6.   Amsino Compensation
  a.   Amsino will be paid, by Cytocore, $1.00 (per unit sold) above direct expenses
 
  b.   Direct expenses include
  i.   Pallets and wrapping material
 
  ii.   Cartons and related material for kit assembly
 
  iii.   Ocean freight and fees
 
  iv.   Freight to customer
7.   Additional Consideration
  a.   Amsino to provide weekly sales information to Cytocore
 
  b.   Amsino to provide weekly inventory information to Cytocore
 
  c.   Cytocore responsible for marketing program expenses.

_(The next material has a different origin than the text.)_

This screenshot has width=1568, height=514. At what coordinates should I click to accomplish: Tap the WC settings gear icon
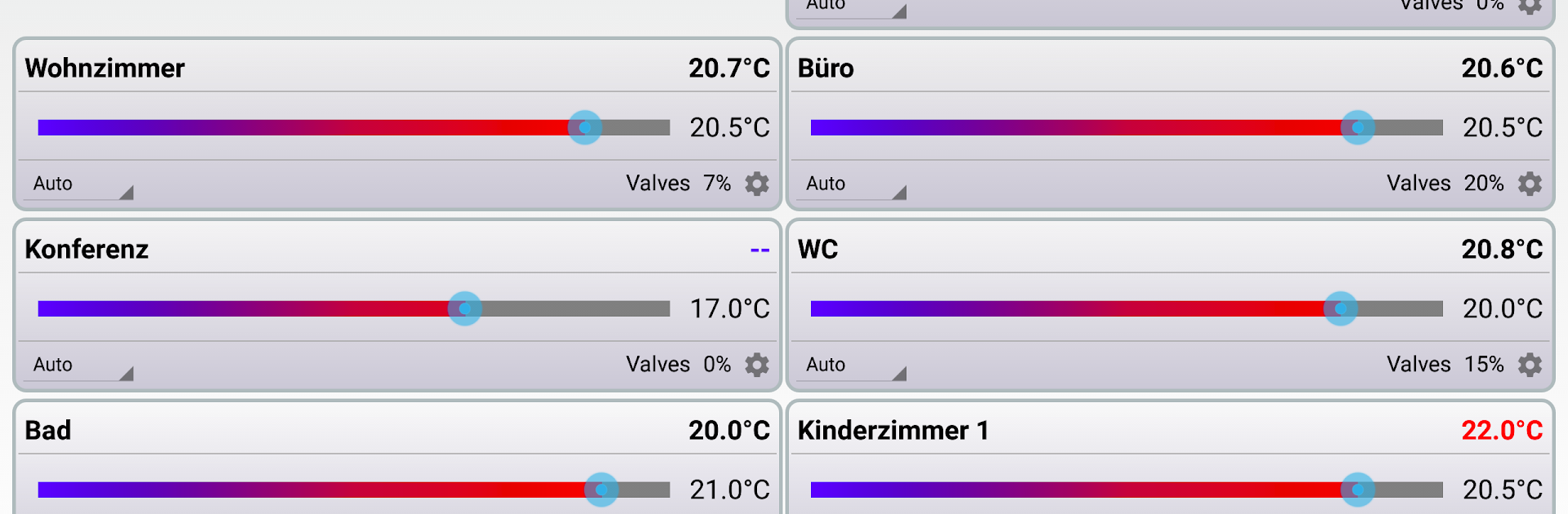coord(1530,365)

8.   Open Issues for Discussion
 
9.   This term sheet does not represent a formal contract. All terms and conditions are subject to change upon development of final agreement.
 
10.   Amsino will maintain Cytocore’s receivables. This will include the responsibility of posting invoices and collections on Amsino’s billing and accounting system. Purchase orders will interface with billing invoices receivables and payments. Amsino will verify credit worthiness and be responsible for collections.
         
Agreed by Amsino
  /s/ Phllander Kelsey    
 
       
 
  Phllander Kelsey    
         
Agreed by Cytocore
  /s/ Robert McCullough Jr.    
 
       
 
  Robert McCullough Jr.,    
11.   Each party can terminate the agreement on 90 day notice.